Однако присутствующих никак нельзя было назвать «простым людом», притом их связывало между собой разве только сознание того, что комната, куда они ненадолго попали, была одним из последних мостов между Вашингтоном девятнадцатого века и столицей новоявленной империи, армии и флотилии которой расползлись по лику Земли от Борнео до Рейна.
Питер взглянул на портрет кряжистого президента, висевший над камином, и попытался угадать, что бы тот подумал о новоявленной Американской империи, столь не похожей на старую республику, веселым слугой которой он был. Перемены в стране, отразившиеся и на городе, свершились столь внезапно, что Питер вовсе не удивлялся тому, как мало людей их замечает. В один прекрасный день люди проснулись и обнаружили, что по божьему велению, а не по чьему-либо расчету родилась Американская империя, призванная управлять миром. Он вовсе нам не нужен, этот мир, ворчали заправилы из высших сфер, прибирая к рукам базы и торговые пути, но кто еще может обуздать наци и япошек? Кто еще может сохранить мир путем войны?
– Эта война – просто кошмар какой-то! – Похоже было, что Люси задумывалась над этим больше, чем над многим другим. – В конце прошлой недели я была у Милисент в Мэриленде. У нее там дом в очень красивом месте, – пояснила она актеру, и тот сказал: да, он знает. – Так вот, к ней приехала погостить на денек миссис Осборн, ну, знаете, которая всегда ратует за то, чтобы сохранить Джорджтаун таким, какой он есть. – Питер сказал: да, он знает. – Она хотела, чтобы Милисент стала членом какого-то там комитета, и мы все подробно обсуждали, а день был такой теплый… Воскресенье, совсем как весной… Ну, мы сидели на воздухе, внизу, возле этого ужасного пруда, в нем еще столько тины, что иначе, как трясиной, его не назовешь. Так вот, зазвонил телефон, Милисент сняла трубку и сказала, что просят миссис Осборн. Она не проговорила и двух минут, как вдруг попятилась от телефона, зацепилась за удлинительный шнур и полетела вверх тормашками прямо в пруд. Хорошо еще, Милисент здорова как бык, и она вытащила миссис Осборн на берег. Так вот, стоит она, бедняжка, перед нами – сухой нитки на ней нет, зубы лязгают от ужаса, вся облеплена листьями – и говорит нам, что ее сын Скотти, этот славный парень…

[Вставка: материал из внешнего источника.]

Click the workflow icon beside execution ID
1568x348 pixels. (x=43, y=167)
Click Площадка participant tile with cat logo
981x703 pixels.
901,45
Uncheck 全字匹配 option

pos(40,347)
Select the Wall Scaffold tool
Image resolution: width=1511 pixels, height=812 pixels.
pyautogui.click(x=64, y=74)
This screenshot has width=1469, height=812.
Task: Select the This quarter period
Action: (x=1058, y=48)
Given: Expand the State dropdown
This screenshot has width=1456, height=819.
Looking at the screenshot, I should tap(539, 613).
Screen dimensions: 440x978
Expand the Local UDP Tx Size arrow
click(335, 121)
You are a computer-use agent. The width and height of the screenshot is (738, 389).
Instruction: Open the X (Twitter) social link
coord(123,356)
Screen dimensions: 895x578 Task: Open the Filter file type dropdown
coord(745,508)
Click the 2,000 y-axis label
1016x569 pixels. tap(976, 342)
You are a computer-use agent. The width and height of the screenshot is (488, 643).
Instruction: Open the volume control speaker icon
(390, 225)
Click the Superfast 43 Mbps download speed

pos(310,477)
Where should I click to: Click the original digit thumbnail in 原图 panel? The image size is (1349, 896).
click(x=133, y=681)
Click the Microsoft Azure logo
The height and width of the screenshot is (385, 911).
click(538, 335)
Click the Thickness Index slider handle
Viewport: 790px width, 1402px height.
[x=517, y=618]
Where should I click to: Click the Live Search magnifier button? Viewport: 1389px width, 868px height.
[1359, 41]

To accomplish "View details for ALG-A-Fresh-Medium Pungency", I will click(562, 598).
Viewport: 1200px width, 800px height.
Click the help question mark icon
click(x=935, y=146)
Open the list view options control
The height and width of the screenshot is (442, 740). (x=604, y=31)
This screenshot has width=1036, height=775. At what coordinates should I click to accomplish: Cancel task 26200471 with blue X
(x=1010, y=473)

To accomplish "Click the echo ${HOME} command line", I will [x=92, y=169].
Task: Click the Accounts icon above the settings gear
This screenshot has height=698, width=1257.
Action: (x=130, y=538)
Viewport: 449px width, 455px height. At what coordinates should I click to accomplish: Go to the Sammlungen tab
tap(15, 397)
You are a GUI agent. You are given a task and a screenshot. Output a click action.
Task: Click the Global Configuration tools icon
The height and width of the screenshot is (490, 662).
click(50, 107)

Рука, сжимавшая шоколад, оледенела. «Мертв», – пронеслось в голове у Питера за мгновение до того, как Люси Шэттак сказала:
– … убит на острове Сайпан, пуля попала прямо в голову. Он служил в морской пехоте.
Люси все говорила и говорила, но Питер больше не слушал. Он закрыл глаза, пытаясь вызвать в памяти образ Скотти, но получил лишь черно-белый негатив; он попробовал снова, и его мысленному взору предстало смутное подобие Скотти на роликовых коньках – ему четырнадцать лет, на нем плисовые бриджи; они сделал еще усилие и получил цветное изображение. Им тогда было по тринадцати. Они забрались в ванную в Лавровом доме, Питер был еще совсем не искушен в делах секса, и Скотти вызвался дать ему наглядный урок.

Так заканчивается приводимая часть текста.